All the insurers have notified the state Department of Insurance of their intention to resume sales.
“We’ve let brokers know that as of the 1st, we have plans for child-only policies,” said Brad Kieffer, a spokesman for Woodland Hills-based Health Net.
Cheryl Randolph, a spokeswoman for Minnesota-based UnitedHealth Group, said: “We will have child-only policies on Jan. 1.
Anthem, the largest insurer in the individual market, will work with regulators to start selling again “in the best interest of our customers in California,” spokeswoman Peggy Hinz said of the Woodland Hills company.
There is plenty at stake. California’s private insurance market — where individuals and small businesses buy coverage — generated $17 billion in revenue last year. The market is only expected to grow as millions of uninsured Californians buy coverage, beginning in 2014, through a new marketplace exchange set up as part of the federal healthcare law.
“California offers a significant opportunity for us and we believe we will be highly competitive in this market,” Cigna spokeswoman Gwyn Dilday said in announcing the Philadelphia company’s decision to resume child-only sales.
The insurers were guarded about their plans in other states. Only one, Connecticut-based Aetna, gave details, saying it would also resume sales in Kentucky, where changes in state law have required the company to rethink its approach.

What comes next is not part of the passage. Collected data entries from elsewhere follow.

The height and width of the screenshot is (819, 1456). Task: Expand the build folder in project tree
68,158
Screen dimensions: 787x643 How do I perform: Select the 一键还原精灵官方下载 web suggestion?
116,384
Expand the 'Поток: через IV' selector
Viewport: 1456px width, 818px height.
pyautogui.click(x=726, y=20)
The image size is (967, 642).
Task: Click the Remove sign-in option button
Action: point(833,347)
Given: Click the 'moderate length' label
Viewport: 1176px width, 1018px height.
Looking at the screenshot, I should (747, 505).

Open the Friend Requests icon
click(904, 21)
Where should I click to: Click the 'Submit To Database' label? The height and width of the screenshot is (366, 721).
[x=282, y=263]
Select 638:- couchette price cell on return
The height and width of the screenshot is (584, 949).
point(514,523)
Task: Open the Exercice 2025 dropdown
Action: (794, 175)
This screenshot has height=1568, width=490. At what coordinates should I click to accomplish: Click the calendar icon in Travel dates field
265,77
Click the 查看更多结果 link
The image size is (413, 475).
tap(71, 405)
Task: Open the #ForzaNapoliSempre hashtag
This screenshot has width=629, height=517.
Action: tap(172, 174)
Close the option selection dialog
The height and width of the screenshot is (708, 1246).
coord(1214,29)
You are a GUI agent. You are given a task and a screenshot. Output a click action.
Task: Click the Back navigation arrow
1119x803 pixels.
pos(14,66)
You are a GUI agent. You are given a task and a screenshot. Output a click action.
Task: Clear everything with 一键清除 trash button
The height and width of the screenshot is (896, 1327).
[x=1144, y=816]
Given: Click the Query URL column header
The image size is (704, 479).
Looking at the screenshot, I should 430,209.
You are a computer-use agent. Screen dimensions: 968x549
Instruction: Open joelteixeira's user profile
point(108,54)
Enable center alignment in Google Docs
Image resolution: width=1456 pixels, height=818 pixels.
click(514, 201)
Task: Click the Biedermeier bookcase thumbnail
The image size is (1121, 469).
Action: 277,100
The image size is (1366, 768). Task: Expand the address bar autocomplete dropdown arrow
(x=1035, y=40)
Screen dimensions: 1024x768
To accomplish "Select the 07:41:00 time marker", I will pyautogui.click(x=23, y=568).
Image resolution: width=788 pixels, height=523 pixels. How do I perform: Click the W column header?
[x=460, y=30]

“We are committed to working with states to address the issues originally raised by the change in federal law in a way that will allow us to participate in these markets,” spokeswoman Anjanette Coplin said.
Regulators from the California Department of Insurance have been trying to prod insurers to start selling child-only policies once again since they announced their departure shortly before Sept. 23, when the federal healthcare law would have required them to accept all children with preexisting conditions. On Wednesday, officials sent the companies two pages of “guidance” to help them interpret the new state law.
The officials said AB 2244 requires insurers to offer children’s coverage as part of all their policies, not just a select few. And they said parents must apply for the insurance during a two-month open enrollment period that runs from Jan. 1 to March 1, or in the month after their children’s birthdays.
Families with sick children that apply during these periods can be charged no more than twice the standard rate. Families that apply outside the enrollment periods are not protected against higher rates.
The author of the state law said he was delighted to hear that insurers would once again offer coverage for children. “The law seems to be having just the effect we intended,” said Assemblyman Mike Feuer (D-Los Angeles). “For a family there is little more important than being sure their children have access to health insurance, so I’m very pleased to see these insurers are choosing to make that insurance available.”